Bij e-mail van 1 maart 2016 heeft mr. Bökkerink onder meer het volgende aan Van Lanschot medegedeeld:
‘Zoals bij u bekend is op 18 december 2015 ten laste van de vereniging Focwa Schadeherstel, hierna “cliënte’, beslag gelegd onder de door cliënte gehouden rekeningen bij Van Lanschot.
Op 15 januari 2016 is door Van Lanschot een derdenverklaring aan de deurwaarder Jongejan Wisseborn verzonden. Op grond van artikel 477 Rv is Van Lanschot vervolgens verplicht het beslagen bedrag door te storten aan de deurwaarder. Dit wordt dan ook bevestigd in de brief van de deurwaarder d.d. 20 januari 2016 waarin de gegevens van de bankrekening waar het beslagen bedrag naar moet worden overgeboekt zijn opgenomen.

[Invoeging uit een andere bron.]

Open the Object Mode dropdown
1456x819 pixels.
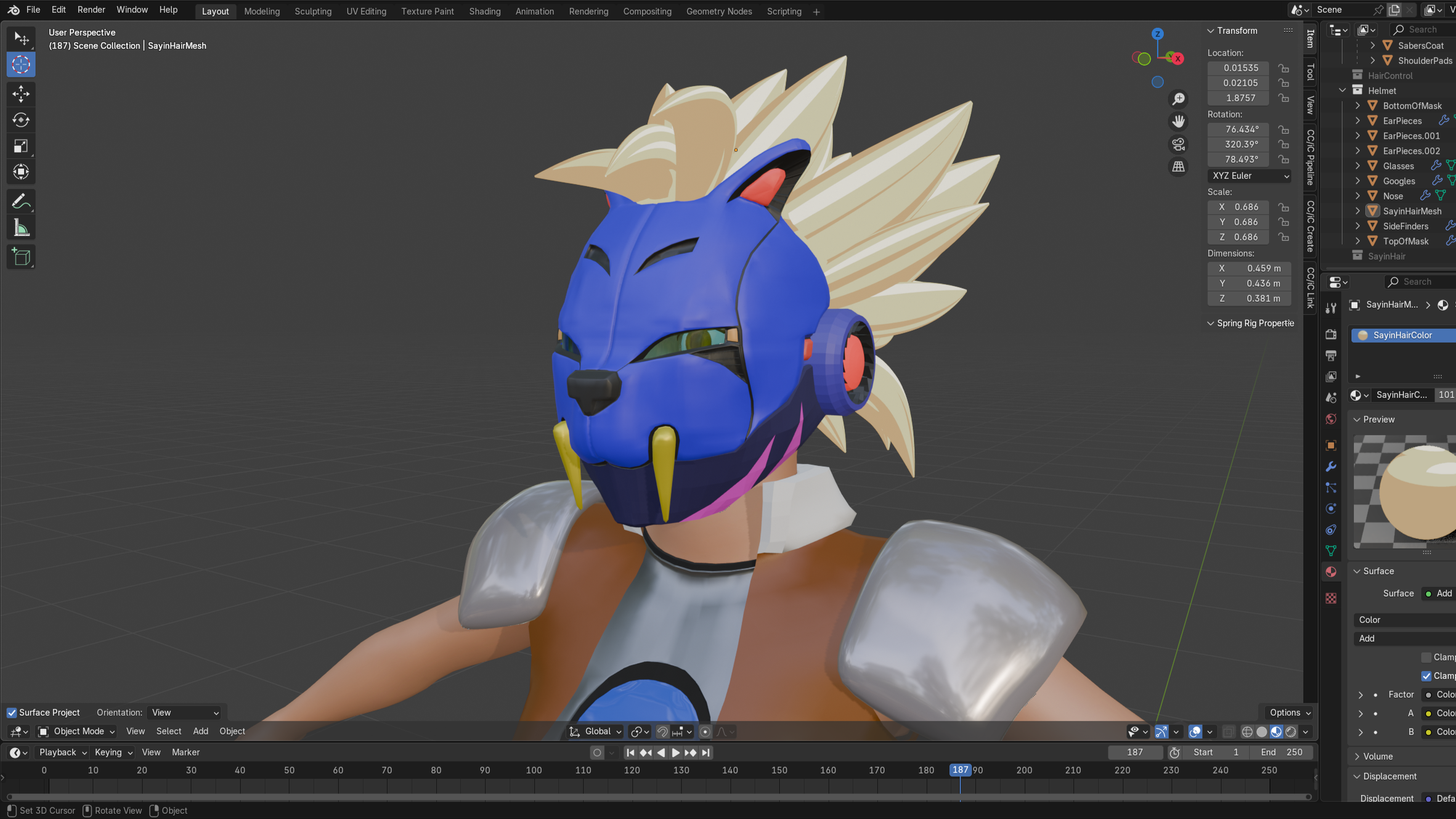coord(77,731)
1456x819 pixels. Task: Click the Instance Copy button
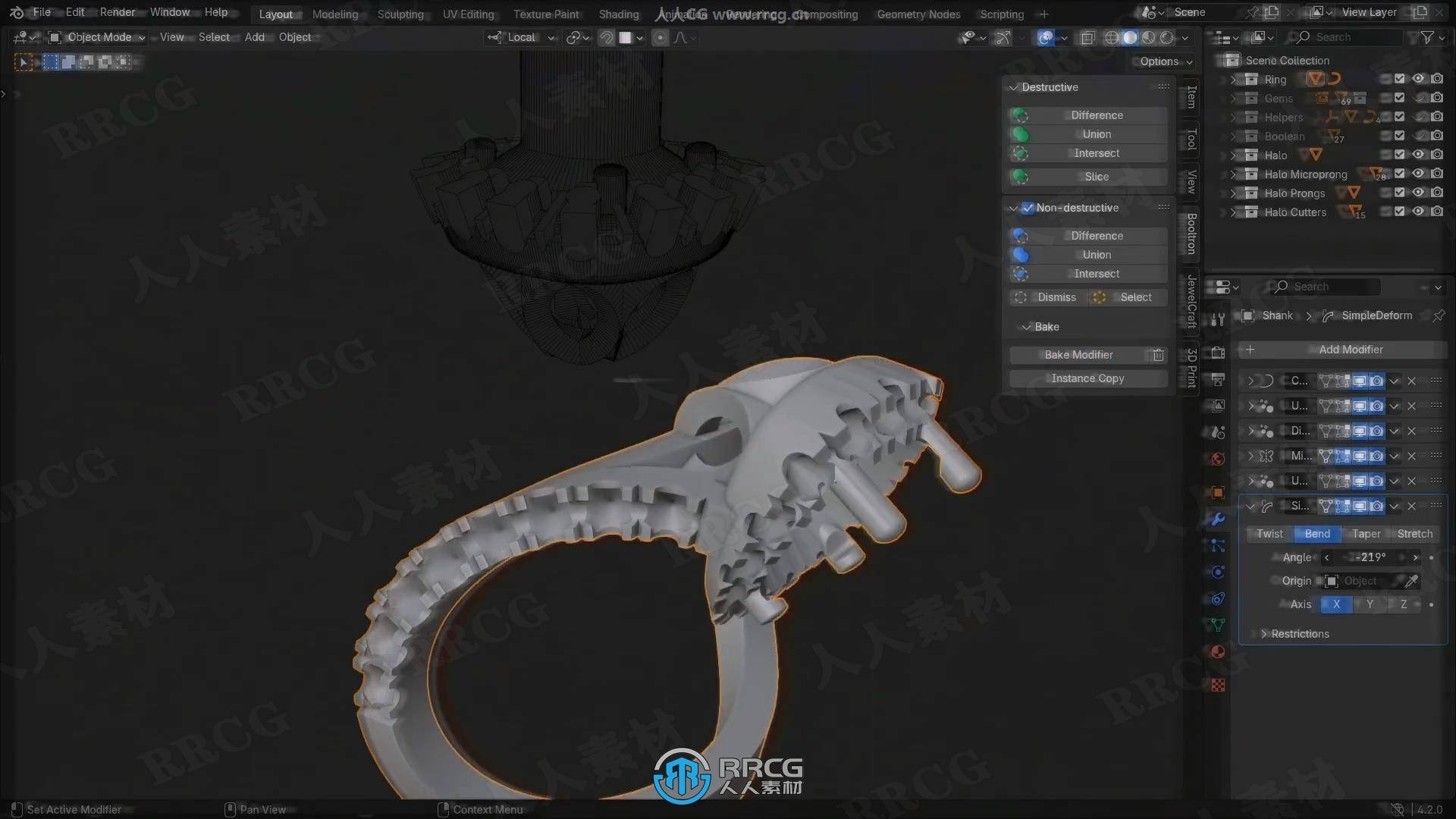pos(1087,378)
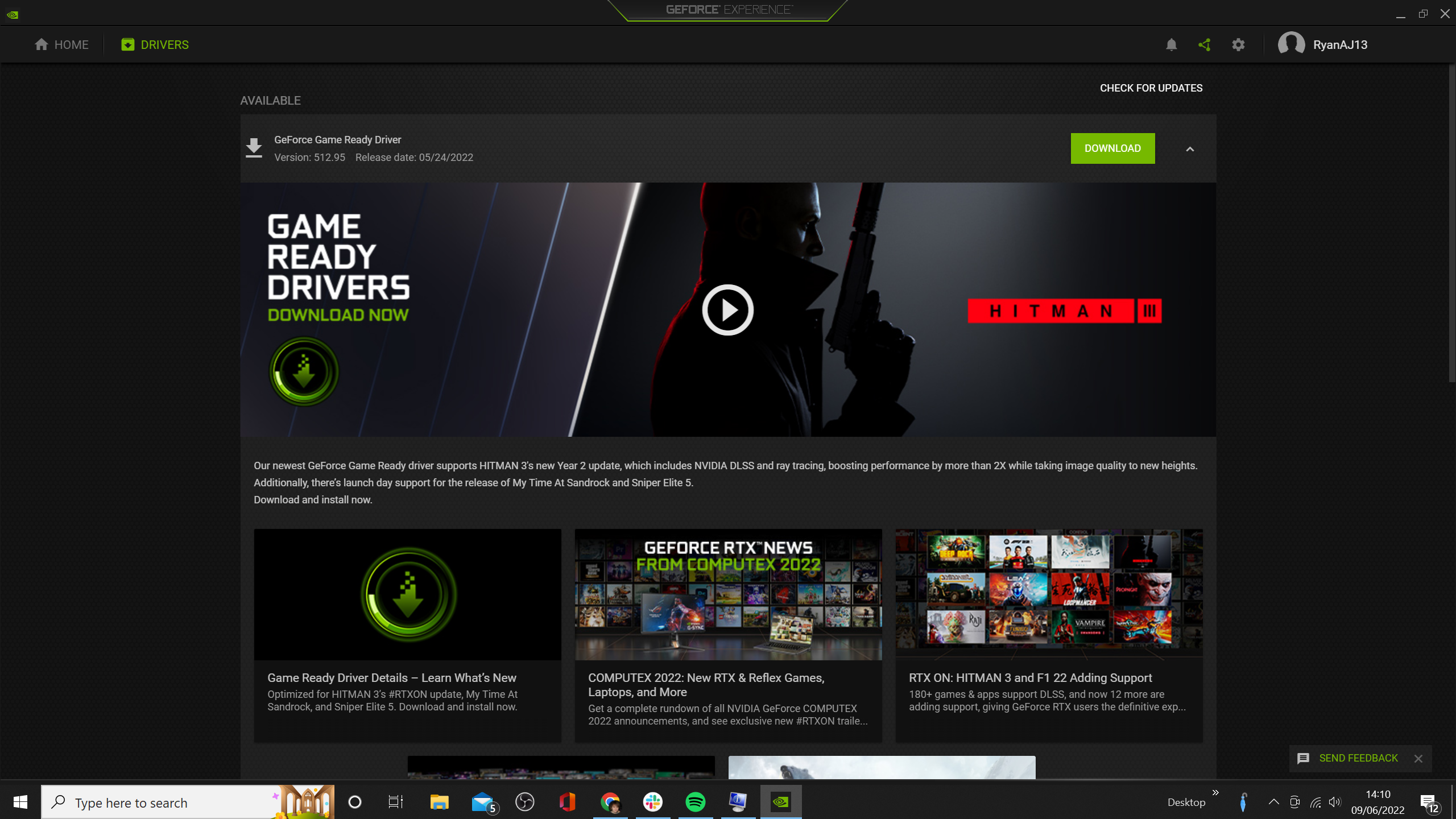This screenshot has height=819, width=1456.
Task: Open the COMPUTEX 2022 news card
Action: pos(728,635)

Nadien is er blijkbaar tussen Van Lanschot en de deurwaarder een discussie ontstaan over het antwoord op de vraag wie de kosten voor het openbreken moet dragen. Naar mijn mening zullen deze kosten in beginsel voor rekening van cliënte komen en kan zij eventueel deze kosten op de beslagleggers verhalen
Van mr. Honig begreep ik dat de deurwaarder uiteindelijk de opdracht heeft gegeven het deposito open te breken. Later heeft de deurwaarder klaarblijkelijk koudwatervrees gekregen waardoor de deurwaarder heeft geïnformeerd of het deposito nog kan worden gesloten. Van Lanschot heeft aangegeven dat dat niet mogelijk is en aan de deurwaarder de vraag gesteld welk bedrag moet worden doorgestort (het beslagen bedrag inclusief rente en executiekosten). De deurwaarder heeft tot op heden geen antwoord gegeven op deze vraag.

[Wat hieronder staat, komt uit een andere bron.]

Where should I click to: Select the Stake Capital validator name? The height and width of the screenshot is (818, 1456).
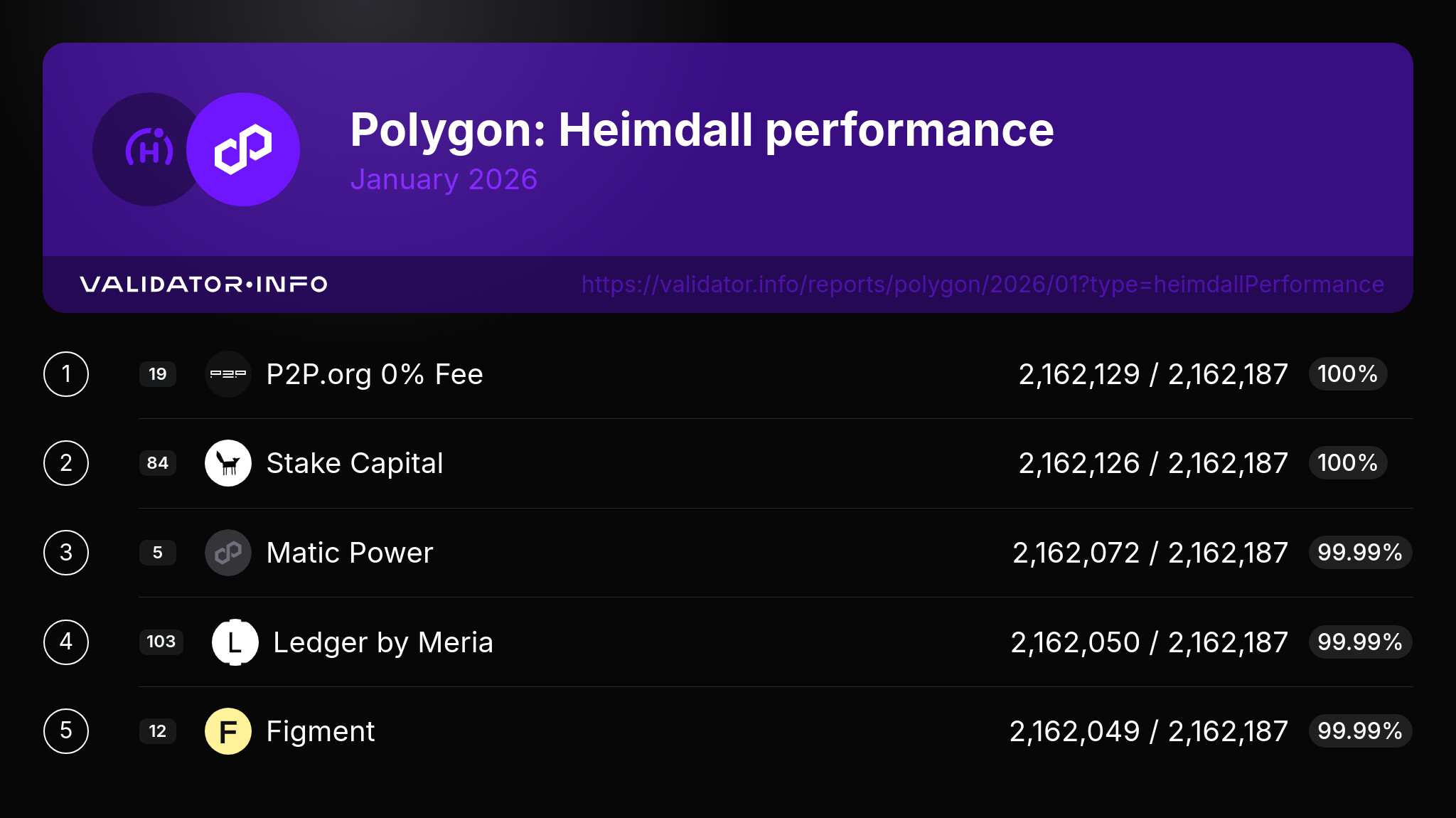pos(355,463)
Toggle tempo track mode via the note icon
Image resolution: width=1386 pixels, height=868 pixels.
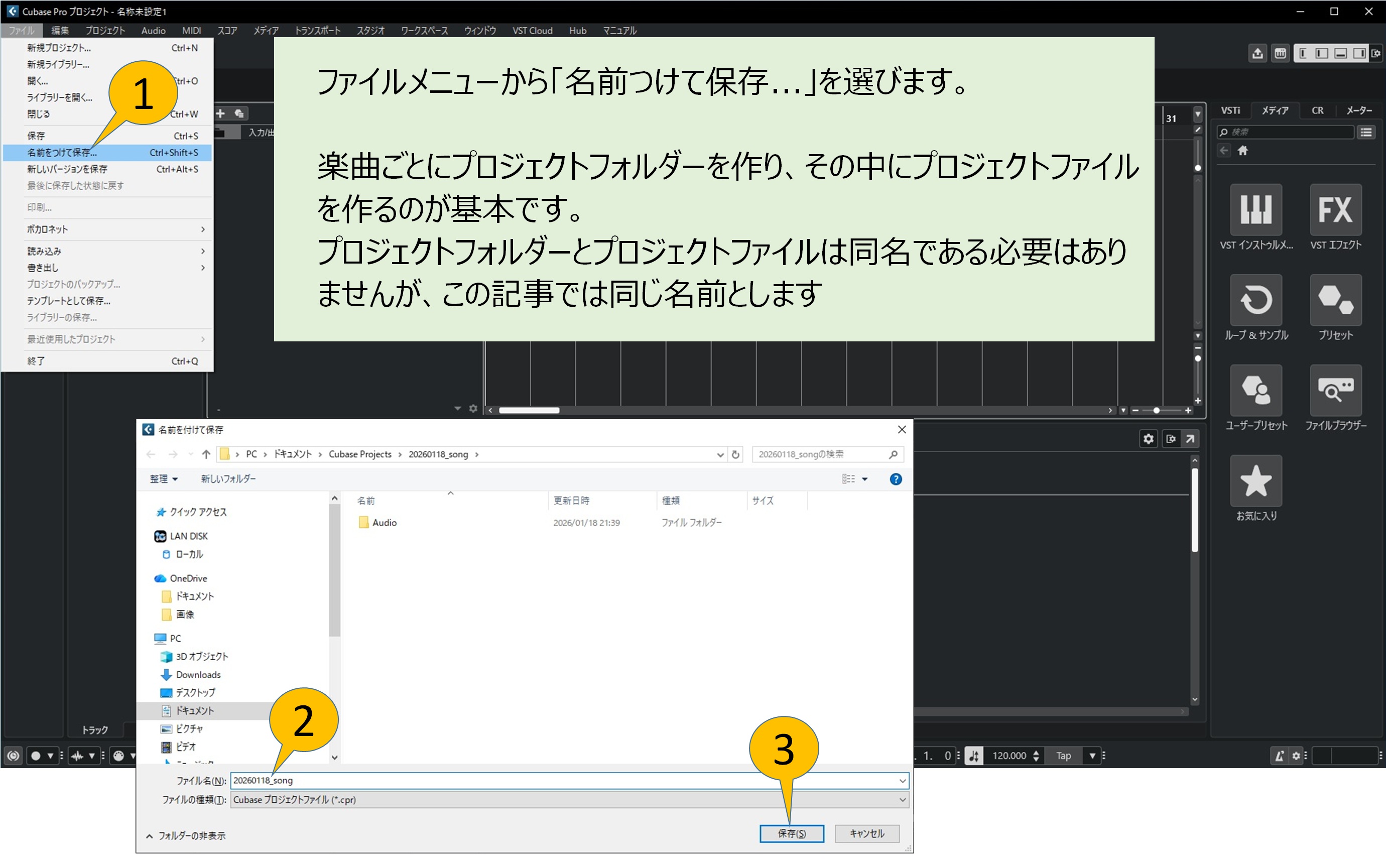(974, 755)
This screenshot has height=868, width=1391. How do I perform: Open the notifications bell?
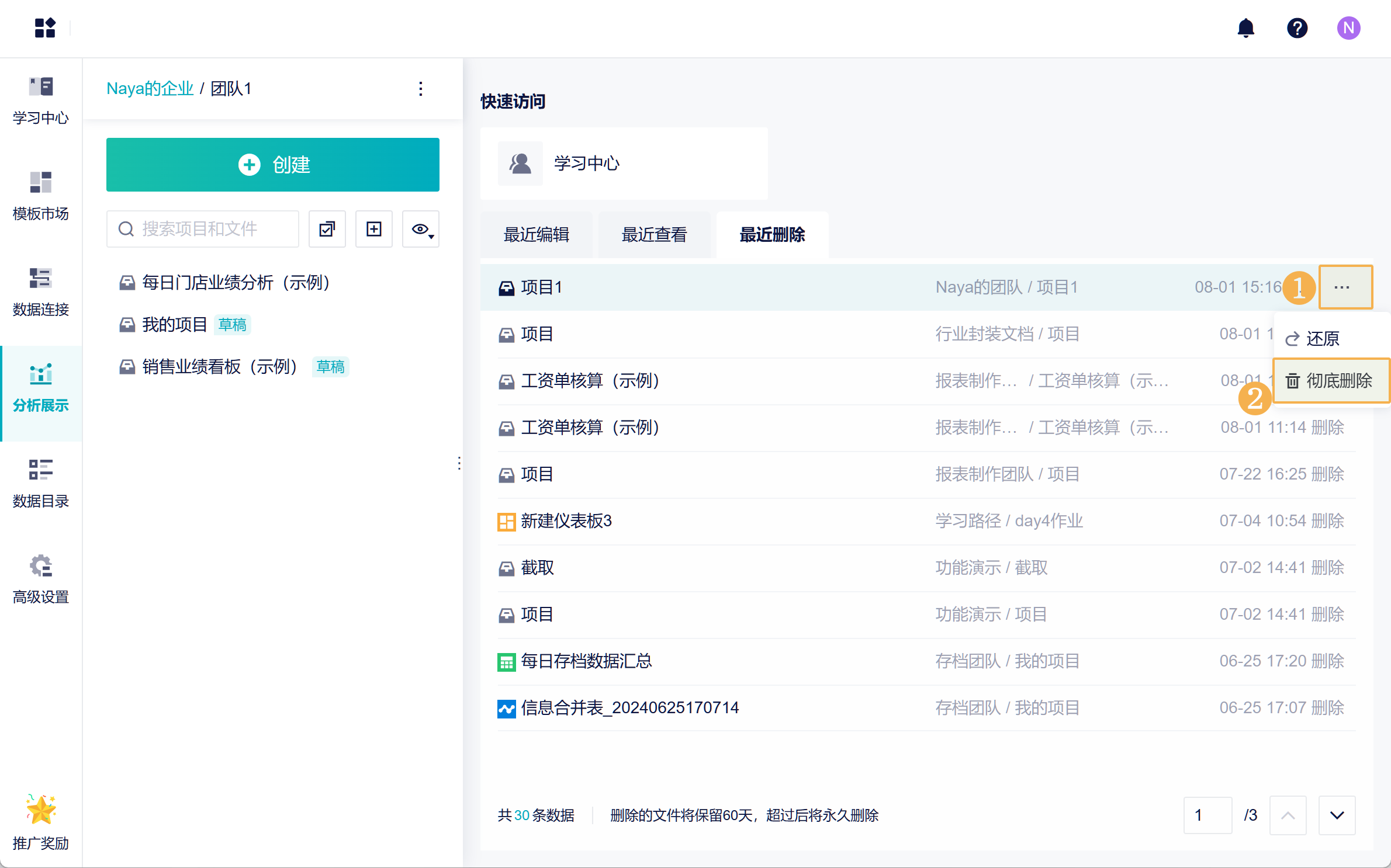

Er is echter geen reden voor Van Lanschot om het antwoord op deze vraag af te wachten De instructie om te betalen is gegeven bij brief d.d. 20 januari 2016 en er is een opdracht tot openbreken van het deposito gegeven. Daarbij gaat het om executoriaal beslag teneinde een vonnis te executeren. Voor de deurwaarder is er geen weg terug na het leggen van executoriaal beslag. De deurwaarder zal geen schade op Van Lanschot kunnen verhalen. Er wordt immers geen schade geleden en Van Lanschot is simpelweg ex artikel 477 Rv
verplicht om het beslagen bedrag door te storten.

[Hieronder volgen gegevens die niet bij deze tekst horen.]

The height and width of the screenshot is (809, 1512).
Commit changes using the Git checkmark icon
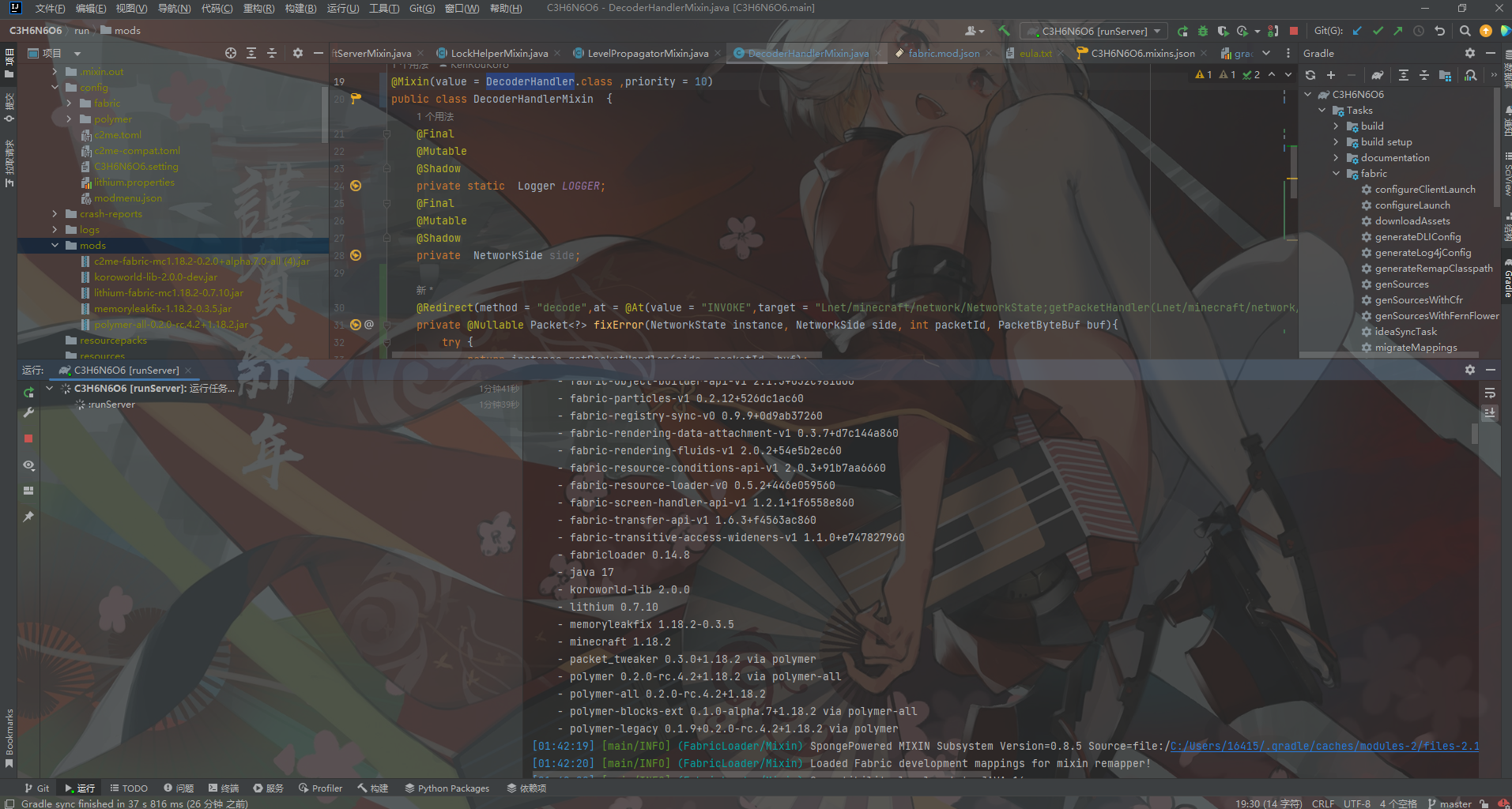click(x=1378, y=30)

Cliënte heeft er thans belang bij dat het beslagen bedrag wordt overgeboekt. Door de impasse tussen Van Lanschot en de deurwaarder, die inmiddels al enkele weken voortduurt, lijdt cliënte namelijk aanzienlijke schade, welke er onder meer uit bestaat dat — ingeval het bedrag niet wordt doorbetaald — het volledige tegoed van cliënte beslagen blijft. Cliënte is ook de cliënte van Van Lanschot en zij vraagt zich af of Van Lanschot — nog even afgezien van de op Van Lanschot rustende wettelijke plicht om door te storten — het verzoek van cliënte om door te storten, nu cliënte haar maatregelen getroffen heeft, naast zich neer kan leggen.
Namens cliënte verzoek ik u dan ook het beslagen bedrag (zekerheidshalve begroot op € 2.225.000,00) door te storten aan de deurwaarder en ons minimaal een dag van te voren op de hoogte te stellen wanneer het bedrag wordt overgemaakt en naar welke rekening. Graag verneem ik uiterlijk woensdag 2 maart 2016 voor 12:00 uur van u wanneer Van Lanschot het beslagen bedrag zal voldoen.’